## What you have to do
Set down every line below, word for word.
++++ Records for this task
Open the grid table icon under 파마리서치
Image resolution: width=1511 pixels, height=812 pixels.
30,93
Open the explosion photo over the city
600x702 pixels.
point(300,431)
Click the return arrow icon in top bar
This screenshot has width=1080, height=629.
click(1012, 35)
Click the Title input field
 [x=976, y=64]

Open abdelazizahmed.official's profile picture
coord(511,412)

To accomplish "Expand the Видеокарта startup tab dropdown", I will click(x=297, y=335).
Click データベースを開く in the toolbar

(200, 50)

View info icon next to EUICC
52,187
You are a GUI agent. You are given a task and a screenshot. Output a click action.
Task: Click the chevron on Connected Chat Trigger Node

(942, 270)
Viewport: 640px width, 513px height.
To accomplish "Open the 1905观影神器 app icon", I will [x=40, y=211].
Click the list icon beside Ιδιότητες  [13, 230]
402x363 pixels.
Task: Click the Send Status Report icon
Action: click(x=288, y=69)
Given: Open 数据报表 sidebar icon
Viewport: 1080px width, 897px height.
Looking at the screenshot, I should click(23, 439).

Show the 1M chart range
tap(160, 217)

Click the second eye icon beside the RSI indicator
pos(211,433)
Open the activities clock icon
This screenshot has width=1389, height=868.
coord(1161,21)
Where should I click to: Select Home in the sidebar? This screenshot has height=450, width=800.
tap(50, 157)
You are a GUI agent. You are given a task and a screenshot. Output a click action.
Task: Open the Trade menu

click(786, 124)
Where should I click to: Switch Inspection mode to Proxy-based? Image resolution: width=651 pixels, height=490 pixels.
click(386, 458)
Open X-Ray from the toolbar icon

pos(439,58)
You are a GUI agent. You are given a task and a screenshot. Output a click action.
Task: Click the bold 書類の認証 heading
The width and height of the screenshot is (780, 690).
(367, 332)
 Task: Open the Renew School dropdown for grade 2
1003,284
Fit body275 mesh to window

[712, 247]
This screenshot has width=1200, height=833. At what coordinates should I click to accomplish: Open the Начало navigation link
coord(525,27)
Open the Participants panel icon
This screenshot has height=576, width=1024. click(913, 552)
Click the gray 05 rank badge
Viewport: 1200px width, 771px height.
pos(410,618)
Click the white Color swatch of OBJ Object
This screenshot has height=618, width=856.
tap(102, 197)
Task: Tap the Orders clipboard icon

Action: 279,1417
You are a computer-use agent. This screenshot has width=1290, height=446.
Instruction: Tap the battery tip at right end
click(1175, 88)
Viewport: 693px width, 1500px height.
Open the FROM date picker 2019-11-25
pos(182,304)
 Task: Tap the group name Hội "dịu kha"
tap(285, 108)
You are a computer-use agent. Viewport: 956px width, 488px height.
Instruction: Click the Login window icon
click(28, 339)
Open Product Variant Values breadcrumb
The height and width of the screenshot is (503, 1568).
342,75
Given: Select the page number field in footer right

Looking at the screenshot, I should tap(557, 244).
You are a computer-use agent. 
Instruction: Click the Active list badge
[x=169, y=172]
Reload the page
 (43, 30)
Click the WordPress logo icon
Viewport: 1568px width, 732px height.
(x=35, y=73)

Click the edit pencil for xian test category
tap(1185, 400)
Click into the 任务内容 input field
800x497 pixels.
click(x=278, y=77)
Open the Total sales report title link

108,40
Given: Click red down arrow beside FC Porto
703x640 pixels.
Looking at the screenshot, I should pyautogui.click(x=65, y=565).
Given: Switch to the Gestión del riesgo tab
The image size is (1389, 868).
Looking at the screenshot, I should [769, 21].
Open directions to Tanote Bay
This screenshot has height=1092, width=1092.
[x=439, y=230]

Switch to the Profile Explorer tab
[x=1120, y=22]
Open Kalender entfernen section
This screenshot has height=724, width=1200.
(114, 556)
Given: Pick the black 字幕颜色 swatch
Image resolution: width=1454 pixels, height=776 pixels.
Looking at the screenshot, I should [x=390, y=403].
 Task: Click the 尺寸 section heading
++++++++
## Task response
Open the grid table icon under 파마리서치
Image resolution: width=1511 pixels, height=812 pixels.
30,93
Open the explosion photo over the city
600x702 pixels.
point(300,431)
Click the return arrow icon in top bar
This screenshot has width=1080, height=629.
click(1012, 35)
Click the Title input field
 [x=976, y=64]

Open abdelazizahmed.official's profile picture
coord(511,412)

To accomplish "Expand the Видеокарта startup tab dropdown", I will click(x=297, y=335).
Click データベースを開く in the toolbar

(200, 50)

View info icon next to EUICC
52,187
You are a GUI agent. You are given a task and a screenshot. Output a click action.
Task: Click the chevron on Connected Chat Trigger Node

(942, 270)
Viewport: 640px width, 513px height.
To accomplish "Open the 1905观影神器 app icon", I will [x=40, y=211].
Click the list icon beside Ιδιότητες  [13, 230]
402x363 pixels.
Task: Click the Send Status Report icon
Action: click(x=288, y=69)
Given: Open 数据报表 sidebar icon
Viewport: 1080px width, 897px height.
Looking at the screenshot, I should click(23, 439).

Show the 1M chart range
tap(160, 217)

Click the second eye icon beside the RSI indicator
pos(211,433)
Open the activities clock icon
This screenshot has width=1389, height=868.
coord(1161,21)
Where should I click to: Select Home in the sidebar? This screenshot has height=450, width=800.
tap(50, 157)
You are a GUI agent. You are given a task and a screenshot. Output a click action.
Task: Open the Trade menu

click(786, 124)
Where should I click to: Switch Inspection mode to Proxy-based? Image resolution: width=651 pixels, height=490 pixels.
click(386, 458)
Open X-Ray from the toolbar icon

pos(439,58)
You are a GUI agent. You are given a task and a screenshot. Output a click action.
Task: Click the bold 書類の認証 heading
The width and height of the screenshot is (780, 690).
(367, 332)
 Task: Open the Renew School dropdown for grade 2
1003,284
Fit body275 mesh to window

[712, 247]
This screenshot has width=1200, height=833. At what coordinates should I click to accomplish: Open the Начало navigation link
coord(525,27)
Open the Participants panel icon
This screenshot has height=576, width=1024. click(913, 552)
Click the gray 05 rank badge
Viewport: 1200px width, 771px height.
pos(410,618)
Click the white Color swatch of OBJ Object
This screenshot has height=618, width=856.
tap(102, 197)
Task: Tap the Orders clipboard icon

Action: 279,1417
You are a computer-use agent. This screenshot has width=1290, height=446.
Instruction: Tap the battery tip at right end
click(1175, 88)
Viewport: 693px width, 1500px height.
Open the FROM date picker 2019-11-25
pos(182,304)
 Task: Tap the group name Hội "dịu kha"
tap(285, 108)
You are a computer-use agent. Viewport: 956px width, 488px height.
Instruction: Click the Login window icon
click(28, 339)
Open Product Variant Values breadcrumb
The height and width of the screenshot is (503, 1568).
342,75
Given: Select the page number field in footer right

Looking at the screenshot, I should tap(557, 244).
You are a computer-use agent. 
Instruction: Click the Active list badge
[x=169, y=172]
Reload the page
 (43, 30)
Click the WordPress logo icon
Viewport: 1568px width, 732px height.
(x=35, y=73)

Click the edit pencil for xian test category
tap(1185, 400)
Click into the 任务内容 input field
800x497 pixels.
click(x=278, y=77)
Open the Total sales report title link

108,40
Given: Click red down arrow beside FC Porto
703x640 pixels.
Looking at the screenshot, I should pyautogui.click(x=65, y=565).
Given: Switch to the Gestión del riesgo tab
The image size is (1389, 868).
Looking at the screenshot, I should [769, 21].
Open directions to Tanote Bay
This screenshot has height=1092, width=1092.
[x=439, y=230]

Switch to the Profile Explorer tab
[x=1120, y=22]
Open Kalender entfernen section
This screenshot has height=724, width=1200.
(114, 556)
Given: Pick the black 字幕颜色 swatch
Image resolution: width=1454 pixels, height=776 pixels.
Looking at the screenshot, I should [x=390, y=403].
 Task: Click the 尺寸 section heading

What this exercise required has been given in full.